Task statement:
Report each line of the items below that contains the word "screenshot", reproducing the whole line.

[Stored dataset items]
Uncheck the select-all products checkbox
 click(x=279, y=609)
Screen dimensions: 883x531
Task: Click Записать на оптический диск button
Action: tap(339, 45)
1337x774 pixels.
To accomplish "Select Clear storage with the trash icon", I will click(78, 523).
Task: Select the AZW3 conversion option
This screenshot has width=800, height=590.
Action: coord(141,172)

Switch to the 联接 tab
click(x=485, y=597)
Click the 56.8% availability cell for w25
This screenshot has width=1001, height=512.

Answer to this exercise:
This screenshot has width=800, height=590.
This screenshot has width=1001, height=512.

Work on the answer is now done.